Doch zurück zum Anfang. Im Grunde kann man von einer Renaissance des Hanf-Anbaus im Aargau ab der Mitte der 1990er-Jahre reden. Zu dieser Zeit wurde auch der Bauer aus Büblikon auf die neue Verdienstmöglichkeit aufmerksam. «Ich habe ein Inserat in der Bauernzeitung gelesen», erzählt Meyer. «Am Anfang war ich noch der Meinung, ich könnte den Hanf in die USA exportieren. Daraus wurde leider nichts. Also schaute ich mich nach anderen Absatzmöglichkeiten um.»
Im Jahre 1997 gründete er dazu die Vereinigung Aargauischer Hanfproduzenten. Ziel des Vereins war es, Werbung für die vielseitige Pflanze und deren Produkte zu machen, und sich gegenseitig zu unterstützen. Zeitweise hatte der Verein über 60 Mitglieder, die meisten davon Bauern. Sie gaben ihr Wissen unter anderem an Feldbegehungen weiter, fachsimpelten über Pflanzabstände und Aussaattermine. Aber auch Schulklassen besuchten die Höfe, um sich über den Hanfanbau zu informieren, wie aus einem Protokoll der Generalversammlung 2004 hervorgeht. Meyer hielt Vorträge über die vielseitige Nutzung des Hanfs, sei es als Rohstoff, in Lebensmitteln oder in kosmetischen Artikeln. Im Fernsehen trat er in der «Arena» auf.
Bauern gründeten Verband
Was die Produkte anbetraf, waren die Bauern erfinderisch. Sie verkauften diese selbst auf ihren Höfen oder über Hanf-Shops. Wenn er konnte, vermittelte Meyer. Auch die berühmten «Duftsäckli» gehörten zum Angebot, welche, so sagen böse Zungen, hauptsächlich von Kiffern gekauft wurden. Bei den Aargauer Hanfproduzenten sprach man indes von «Gebinden» und ärgerte sich über Konkurrenten, die mit qualitativ hochwertigerem Gras ohne Samen höhere Margen erzielten.
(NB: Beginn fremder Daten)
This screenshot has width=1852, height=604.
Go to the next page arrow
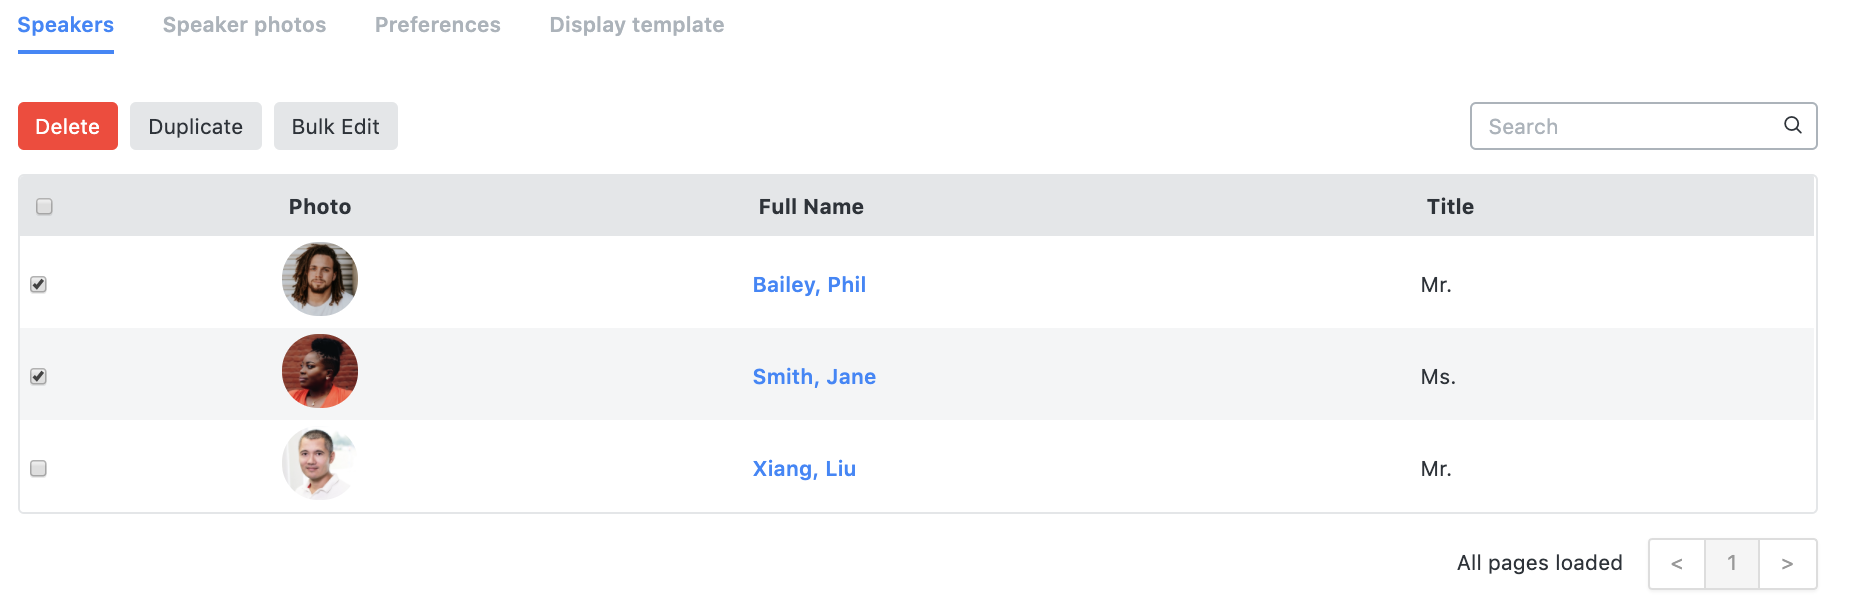click(x=1787, y=564)
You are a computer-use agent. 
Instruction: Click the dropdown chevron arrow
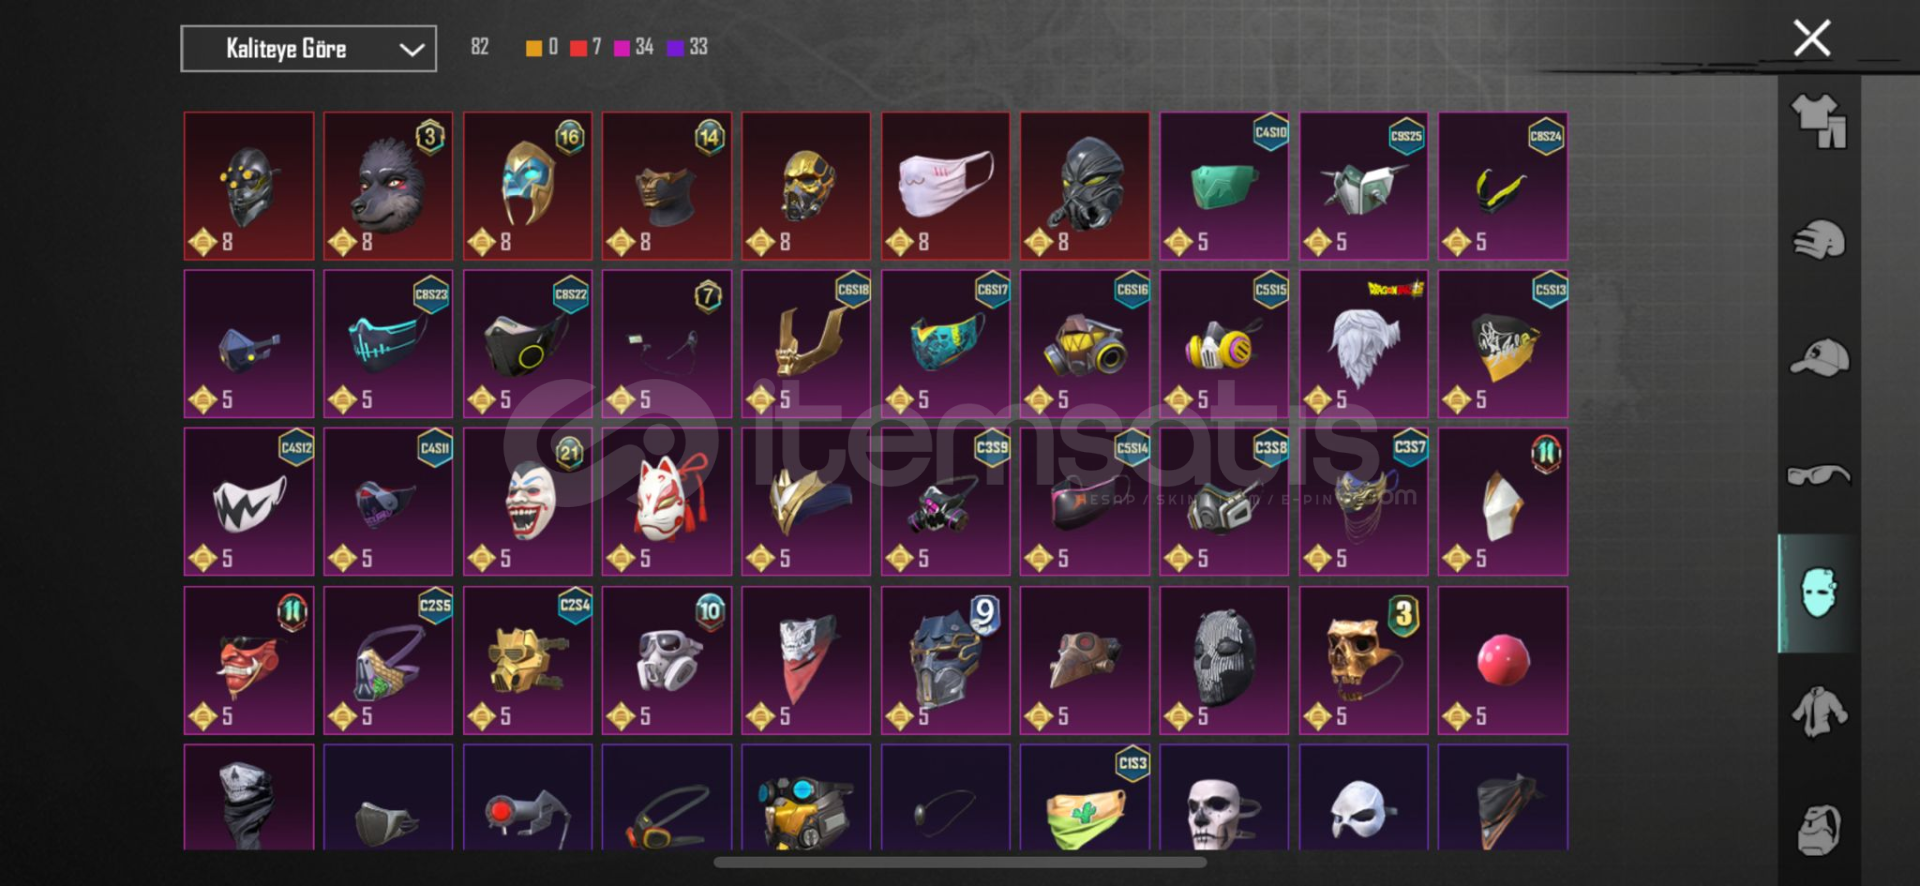[x=411, y=49]
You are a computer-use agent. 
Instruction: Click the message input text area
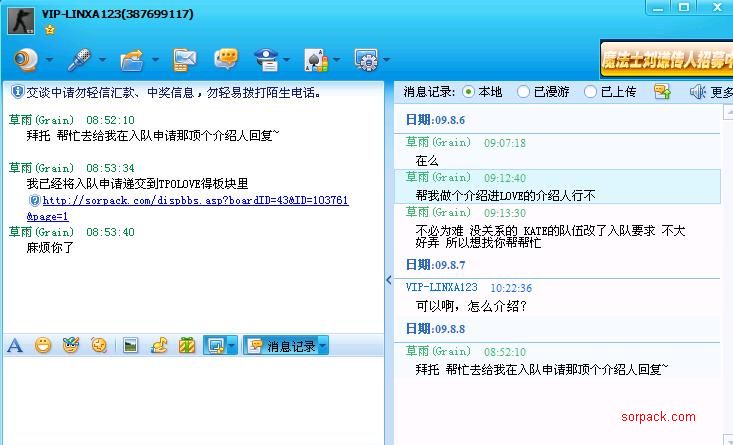pos(192,400)
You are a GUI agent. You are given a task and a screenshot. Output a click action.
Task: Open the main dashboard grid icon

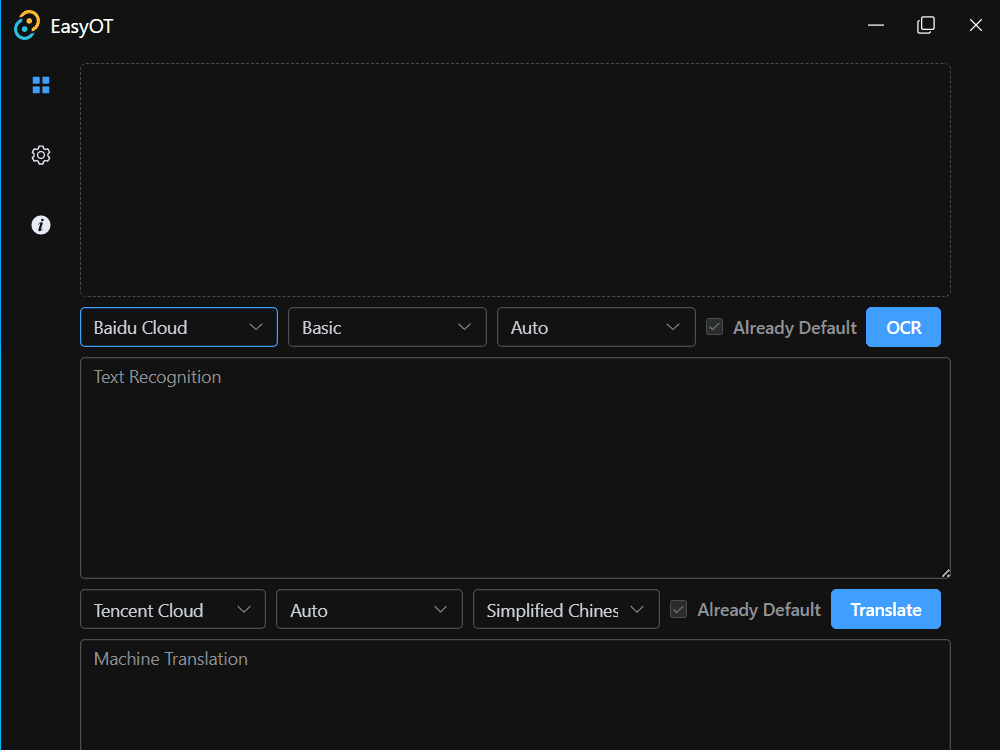[x=41, y=85]
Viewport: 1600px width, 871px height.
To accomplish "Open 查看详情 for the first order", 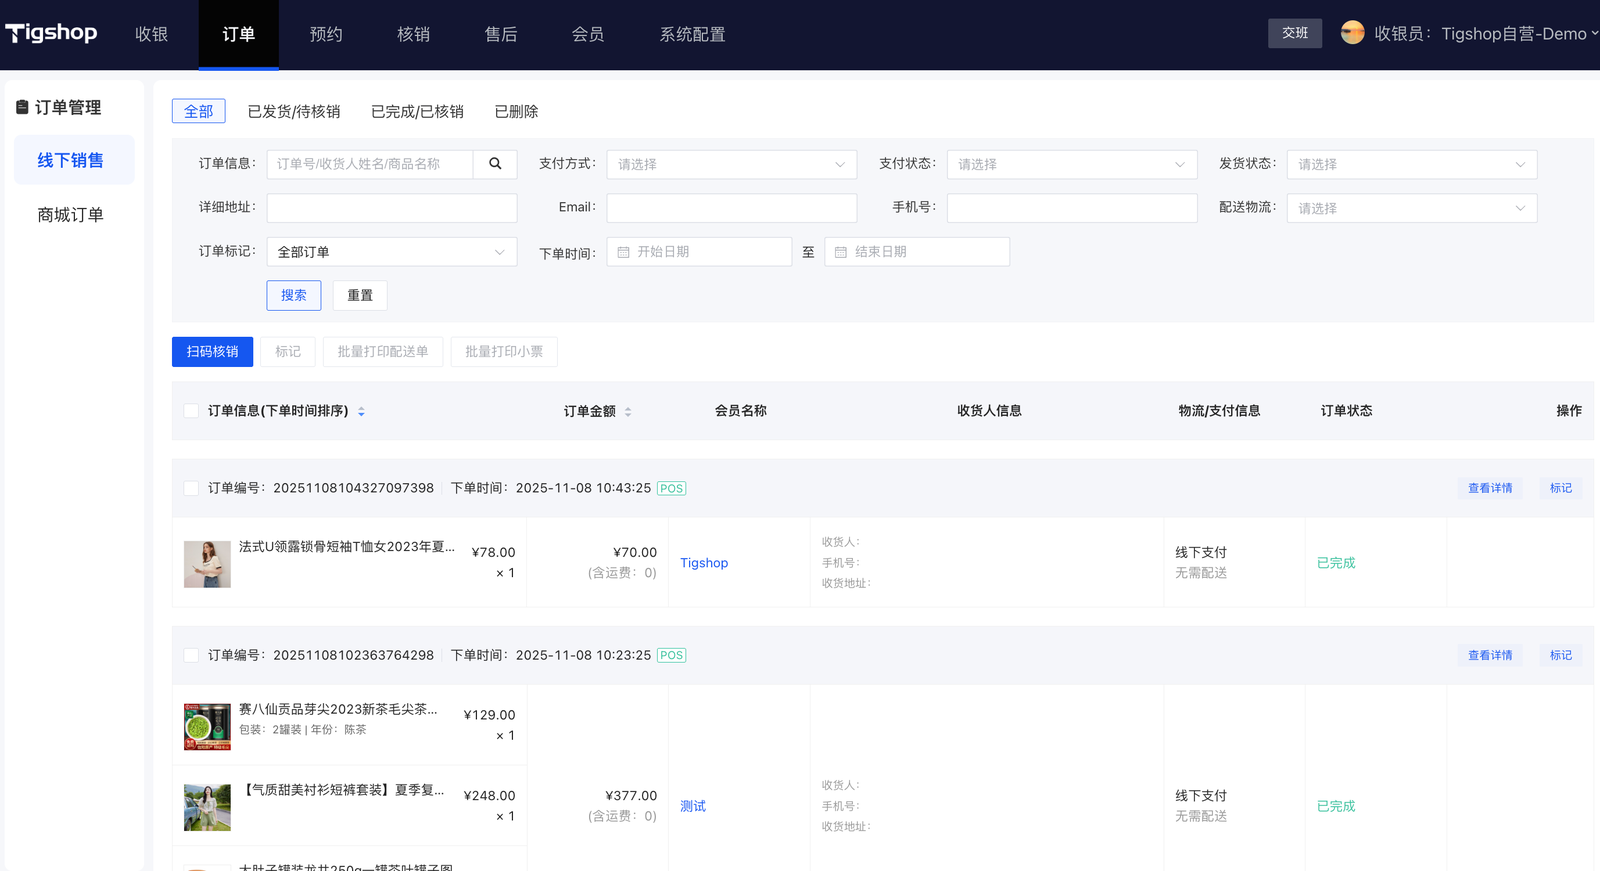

Nichtsdestotrotz konnte man sich mit Hanf ein schönes Zubrot verdienen und kam auf höhere Gewinne als mit Weizen, Gerste oder Mais.
«Aktion Goldblüte»
Den Höhepunkt erreichte diese Entwicklung vor der Jahrtausendwende. Danach nahm die Repression zu, bis den meisten Bauern, die ja keine Rebellen waren, sondern Familienväter, der Anbau zu heiss wurde. «Aktion Goldblüte» nannte die Polizei eine Reihe von Razzien, Hausdurchsuchungen und Verhören, die im Oktober 2000 über die Bühne ging. Zuvor hatten Beamte über Wochen Höfe observiert und dabei auch Helikopter benutzt. 20 Aargauer Hanfbauern wurde mit einer vorläufigen Verfügung das Geschäft gestoppt.
Subventionen vom Bund
Haben die Bauern denn wissentlich an Kiffer verkauft? Auf diese Frage will Meyer nicht so recht eingehen, stellt aber klar: «Wir haben mit Samen angebaut, die offiziell genehmigt waren, Sorten wie Fedora oder Kompolti. Dafür gab es sogar Subventionen vom Bund. Dieser Hanf sollte einen THC-Gehalt von 0,3 Prozent haben. Je nach Wetter kam es aber zu höheren Ergebnissen.» Das sei wie beim Rebbau, erklärt der Hanfbauer. «Der Oechsle-Wert ist ja auch nie derselbe.» In einem guten Jahr konnte der THC-Gehalt so 5 Prozent erreichen – immer noch ein Wert, der Kiffern zu schwachbrüstig ist.
Wagenladung Hanf verbrannt
Die Polizei jedoch habe immer willkürlicher reagiert. Wenn einzelne Dorfpolizisten vom Ehrgeiz gepackt wurden und die Untersuchung des THC-Werts ihnen Recht gab, vernichteten sie ganze Ernten. Im November 1999 habe in Niederrohrdorf eine ganze Wagenladung, rund 25 Kubikmeter, gebrannt, und im Juli 2000 rund 400 Kilogramm Hanf, auf offenem Feld, im Beisein von Beamten. «Davon existieren keine Rapporte», beklagt Meyer. «Man wollte uns fertigmachen.»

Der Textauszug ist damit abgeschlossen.